** Input data follows **

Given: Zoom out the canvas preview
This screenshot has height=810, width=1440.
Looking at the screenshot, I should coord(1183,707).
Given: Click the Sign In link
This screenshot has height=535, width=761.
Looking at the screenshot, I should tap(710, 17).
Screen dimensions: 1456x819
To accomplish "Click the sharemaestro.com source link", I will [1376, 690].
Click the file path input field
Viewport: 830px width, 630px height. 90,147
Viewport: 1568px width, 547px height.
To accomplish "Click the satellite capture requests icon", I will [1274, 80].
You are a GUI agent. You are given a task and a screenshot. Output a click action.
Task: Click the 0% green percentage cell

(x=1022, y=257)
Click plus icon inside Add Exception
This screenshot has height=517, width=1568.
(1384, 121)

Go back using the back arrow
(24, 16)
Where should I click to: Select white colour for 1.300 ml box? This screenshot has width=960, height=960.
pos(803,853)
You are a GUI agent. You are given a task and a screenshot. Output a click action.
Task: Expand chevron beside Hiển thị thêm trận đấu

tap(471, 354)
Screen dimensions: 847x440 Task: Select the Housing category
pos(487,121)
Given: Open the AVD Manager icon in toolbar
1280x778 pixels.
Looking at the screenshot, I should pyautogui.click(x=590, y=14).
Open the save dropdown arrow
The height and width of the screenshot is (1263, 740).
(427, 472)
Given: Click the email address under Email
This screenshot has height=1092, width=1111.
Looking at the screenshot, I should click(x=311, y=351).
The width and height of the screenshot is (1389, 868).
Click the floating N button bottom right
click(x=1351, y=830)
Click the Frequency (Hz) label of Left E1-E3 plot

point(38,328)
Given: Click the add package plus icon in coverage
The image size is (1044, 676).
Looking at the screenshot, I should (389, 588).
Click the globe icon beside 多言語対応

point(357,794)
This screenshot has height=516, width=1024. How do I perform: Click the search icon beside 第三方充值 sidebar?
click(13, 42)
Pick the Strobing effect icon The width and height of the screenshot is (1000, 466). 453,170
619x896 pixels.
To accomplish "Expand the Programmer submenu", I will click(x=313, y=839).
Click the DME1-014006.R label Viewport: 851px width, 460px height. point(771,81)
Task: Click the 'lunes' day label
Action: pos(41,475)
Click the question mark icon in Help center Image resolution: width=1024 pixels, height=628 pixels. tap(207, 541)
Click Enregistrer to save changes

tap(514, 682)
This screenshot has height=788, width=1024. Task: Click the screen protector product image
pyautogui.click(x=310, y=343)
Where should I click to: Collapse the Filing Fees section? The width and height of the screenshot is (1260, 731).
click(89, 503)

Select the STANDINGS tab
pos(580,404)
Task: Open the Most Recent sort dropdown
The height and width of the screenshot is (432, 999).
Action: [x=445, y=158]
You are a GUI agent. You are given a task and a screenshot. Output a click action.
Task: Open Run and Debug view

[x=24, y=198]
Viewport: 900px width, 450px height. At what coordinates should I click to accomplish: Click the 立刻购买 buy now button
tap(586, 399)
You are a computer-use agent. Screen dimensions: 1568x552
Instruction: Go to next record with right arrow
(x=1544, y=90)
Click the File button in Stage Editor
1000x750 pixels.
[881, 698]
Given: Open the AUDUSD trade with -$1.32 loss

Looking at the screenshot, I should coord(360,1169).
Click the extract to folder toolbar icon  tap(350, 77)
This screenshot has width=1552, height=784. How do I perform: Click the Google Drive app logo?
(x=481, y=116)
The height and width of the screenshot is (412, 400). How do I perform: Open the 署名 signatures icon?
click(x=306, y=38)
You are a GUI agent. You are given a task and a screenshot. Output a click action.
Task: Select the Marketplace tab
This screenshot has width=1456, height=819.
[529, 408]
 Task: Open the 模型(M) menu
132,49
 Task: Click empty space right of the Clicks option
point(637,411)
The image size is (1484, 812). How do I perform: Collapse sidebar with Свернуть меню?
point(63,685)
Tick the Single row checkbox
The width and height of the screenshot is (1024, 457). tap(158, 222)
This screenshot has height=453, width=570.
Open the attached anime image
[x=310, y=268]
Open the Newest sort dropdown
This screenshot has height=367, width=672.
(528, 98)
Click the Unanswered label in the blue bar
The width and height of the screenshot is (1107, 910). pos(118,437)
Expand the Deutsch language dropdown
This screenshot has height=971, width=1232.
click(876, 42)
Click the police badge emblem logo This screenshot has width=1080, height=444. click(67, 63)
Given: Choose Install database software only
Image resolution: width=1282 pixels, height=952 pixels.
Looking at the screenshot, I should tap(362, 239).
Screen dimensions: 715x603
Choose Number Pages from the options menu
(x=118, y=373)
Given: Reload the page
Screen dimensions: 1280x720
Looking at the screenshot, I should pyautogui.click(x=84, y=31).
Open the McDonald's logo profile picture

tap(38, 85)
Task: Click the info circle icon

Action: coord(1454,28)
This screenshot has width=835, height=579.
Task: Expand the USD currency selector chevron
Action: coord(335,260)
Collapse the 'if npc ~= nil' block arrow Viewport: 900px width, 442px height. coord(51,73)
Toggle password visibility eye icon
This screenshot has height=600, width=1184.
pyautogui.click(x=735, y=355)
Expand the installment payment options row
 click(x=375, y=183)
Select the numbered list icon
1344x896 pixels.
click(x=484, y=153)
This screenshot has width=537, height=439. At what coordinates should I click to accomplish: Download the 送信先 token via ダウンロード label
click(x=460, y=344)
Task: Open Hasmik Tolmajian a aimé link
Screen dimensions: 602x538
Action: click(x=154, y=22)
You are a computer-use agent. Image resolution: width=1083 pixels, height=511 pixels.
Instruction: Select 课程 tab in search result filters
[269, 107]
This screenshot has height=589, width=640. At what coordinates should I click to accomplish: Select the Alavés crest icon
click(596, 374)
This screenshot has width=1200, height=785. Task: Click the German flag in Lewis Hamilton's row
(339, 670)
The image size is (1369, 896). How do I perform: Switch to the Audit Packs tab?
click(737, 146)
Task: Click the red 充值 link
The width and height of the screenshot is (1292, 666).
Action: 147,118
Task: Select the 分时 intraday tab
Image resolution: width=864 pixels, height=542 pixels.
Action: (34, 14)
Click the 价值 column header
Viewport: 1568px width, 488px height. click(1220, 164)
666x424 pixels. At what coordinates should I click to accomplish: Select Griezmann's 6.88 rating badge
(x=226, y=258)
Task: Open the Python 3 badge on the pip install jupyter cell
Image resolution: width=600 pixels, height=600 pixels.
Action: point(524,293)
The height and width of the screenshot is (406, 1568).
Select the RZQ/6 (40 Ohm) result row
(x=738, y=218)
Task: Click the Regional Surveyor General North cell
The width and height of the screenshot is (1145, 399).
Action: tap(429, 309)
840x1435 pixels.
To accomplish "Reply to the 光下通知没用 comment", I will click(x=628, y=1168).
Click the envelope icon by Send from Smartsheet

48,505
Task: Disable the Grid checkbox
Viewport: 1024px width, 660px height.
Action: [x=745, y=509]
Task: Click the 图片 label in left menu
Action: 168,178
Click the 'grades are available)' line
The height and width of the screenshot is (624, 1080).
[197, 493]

** End of Input data **

**Task objective:** With "plus" as the word to match, copy each line of the records that has it.

**Expected answer:**
Click plus icon inside Add Exception
Given: Click the add package plus icon in coverage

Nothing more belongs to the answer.